Future Projections are stories involving you and your target in a hypothetical situation some amount of time in the future. The setting of the story should be a date location a few months down the line. This creates a memory of an event that never happened, contributing to the Time Distortion Effect. Future Projections allow you to build massive amounts of (perceived) time investment, and thus, attraction and comfort.

These stories ought to be coupled with kino—since, in the story, you two have been dating for a while. This allows you to get away with going arm-in-arm, put your arm around her, hold her hand, embrace, etc.

Using the skills in decoding her favorite sense you can learn by reading How to Make Friends Pt. III, you may tailor your stories to her to create the best effect possible. For instance: if she prefers visual, use verbs like “picture,” “see,” “visualize,” etc.; If she prefers her auditory sense, use “hear,” “listen,” “note,” etc.; If she prefers her kinesthetic sense, use “feel,” “notice,” “sense,” etc..

Note—Use this only with girls whom you have a strong desire to date; this technique is very powerful and should not be used on girls for whom you have no legitimate feelings.

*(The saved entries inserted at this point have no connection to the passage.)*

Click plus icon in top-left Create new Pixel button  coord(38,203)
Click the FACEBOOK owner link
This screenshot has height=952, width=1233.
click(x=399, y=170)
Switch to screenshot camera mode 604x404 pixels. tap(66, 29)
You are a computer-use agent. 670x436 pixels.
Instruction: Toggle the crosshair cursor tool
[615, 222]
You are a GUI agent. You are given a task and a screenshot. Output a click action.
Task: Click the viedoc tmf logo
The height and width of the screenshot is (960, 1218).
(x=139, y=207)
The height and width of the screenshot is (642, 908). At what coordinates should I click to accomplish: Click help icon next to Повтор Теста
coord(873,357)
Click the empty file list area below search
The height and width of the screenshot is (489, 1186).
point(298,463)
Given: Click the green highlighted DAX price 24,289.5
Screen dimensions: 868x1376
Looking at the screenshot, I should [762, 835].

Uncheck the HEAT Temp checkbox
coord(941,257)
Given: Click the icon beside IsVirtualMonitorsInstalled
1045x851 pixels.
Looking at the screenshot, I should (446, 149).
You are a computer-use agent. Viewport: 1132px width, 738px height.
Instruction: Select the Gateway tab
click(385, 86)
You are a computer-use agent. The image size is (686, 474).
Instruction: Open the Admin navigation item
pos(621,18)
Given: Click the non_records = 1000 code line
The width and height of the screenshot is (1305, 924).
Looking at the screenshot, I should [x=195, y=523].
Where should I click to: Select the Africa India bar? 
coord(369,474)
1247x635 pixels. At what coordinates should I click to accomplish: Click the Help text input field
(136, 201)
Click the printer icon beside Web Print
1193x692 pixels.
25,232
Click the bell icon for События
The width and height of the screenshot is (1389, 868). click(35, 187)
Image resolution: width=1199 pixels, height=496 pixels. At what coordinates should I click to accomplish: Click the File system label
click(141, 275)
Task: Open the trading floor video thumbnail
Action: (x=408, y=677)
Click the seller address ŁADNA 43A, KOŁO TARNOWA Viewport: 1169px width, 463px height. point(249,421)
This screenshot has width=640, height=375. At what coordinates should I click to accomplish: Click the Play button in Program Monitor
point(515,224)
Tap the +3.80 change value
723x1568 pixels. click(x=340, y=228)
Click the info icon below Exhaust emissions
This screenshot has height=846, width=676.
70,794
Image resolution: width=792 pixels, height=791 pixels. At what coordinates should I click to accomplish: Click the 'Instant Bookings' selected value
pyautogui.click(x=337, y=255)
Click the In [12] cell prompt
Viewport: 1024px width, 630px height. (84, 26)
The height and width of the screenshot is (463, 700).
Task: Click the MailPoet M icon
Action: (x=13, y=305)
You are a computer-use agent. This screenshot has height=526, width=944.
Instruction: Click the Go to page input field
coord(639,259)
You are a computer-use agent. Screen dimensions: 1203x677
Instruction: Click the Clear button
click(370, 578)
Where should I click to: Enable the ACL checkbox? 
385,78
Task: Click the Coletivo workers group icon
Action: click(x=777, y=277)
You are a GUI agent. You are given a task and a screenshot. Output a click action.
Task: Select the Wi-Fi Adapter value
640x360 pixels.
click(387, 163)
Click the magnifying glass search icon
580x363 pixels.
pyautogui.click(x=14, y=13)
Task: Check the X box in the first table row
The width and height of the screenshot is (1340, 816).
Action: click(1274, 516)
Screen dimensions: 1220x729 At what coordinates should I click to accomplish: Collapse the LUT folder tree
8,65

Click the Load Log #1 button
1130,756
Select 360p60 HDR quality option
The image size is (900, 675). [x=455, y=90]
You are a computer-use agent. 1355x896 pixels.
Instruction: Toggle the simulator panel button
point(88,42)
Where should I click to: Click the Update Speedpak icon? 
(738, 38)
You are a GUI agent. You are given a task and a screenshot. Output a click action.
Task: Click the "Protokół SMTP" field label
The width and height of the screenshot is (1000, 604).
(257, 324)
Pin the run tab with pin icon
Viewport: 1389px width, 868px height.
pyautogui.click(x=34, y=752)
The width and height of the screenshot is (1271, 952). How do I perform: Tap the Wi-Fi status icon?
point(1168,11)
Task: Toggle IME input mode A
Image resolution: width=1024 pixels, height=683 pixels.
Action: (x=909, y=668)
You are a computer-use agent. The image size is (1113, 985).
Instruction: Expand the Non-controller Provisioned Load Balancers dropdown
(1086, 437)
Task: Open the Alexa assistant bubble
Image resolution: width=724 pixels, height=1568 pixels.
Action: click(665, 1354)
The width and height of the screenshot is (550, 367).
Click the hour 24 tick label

Here’s an example for you:

So, picture us, four months down the line—we’ve been dating for a while, so it’s about time to meet your parents. Well, it’s my birthday, so we decide to host a little dinner party. We invite your friends and my friends and my parents and your parents.

Now, at this point, I like most of your friends—except one, you know who—and you’re patient with my friends—I know they can get loud. So we’re alright with all them coming, but we need to get ready for me to meet your parents. I mean, we want them to like me, right? So I decide to cook dinner—you know, to make a good first impression. I somehow land on enchiladas. I don’t even know how to cook enchiladas.

So you and your parents and your friends all arrive just as I pull them out of the oven. I have you come over to taste them while everyone mingles in my living room, and they’re bloody awful. And I mean, they’re right disgusting.

Crisis mode—everyone’s arriving, your parents are meeting my parents, my friends are making fools of themselves in front of everyone, and the enchiladas taste like garbage.

Well, what’s the next best thing to enchiladas? Pizza. So you save my birthday by calling Domino’s and getting 10 large pizzas, taking everyone’s order so they’re not some pedestrian, replacement pizzas.

You’ve saved my party, my birthday, and your parents love me! Huzzah!

This story is not anything special, it does not have any secret words that make her love you (that’s NLP), nor does it put her in a trance; it merely puts a memory in her head of a party that never happened, and never has to happen.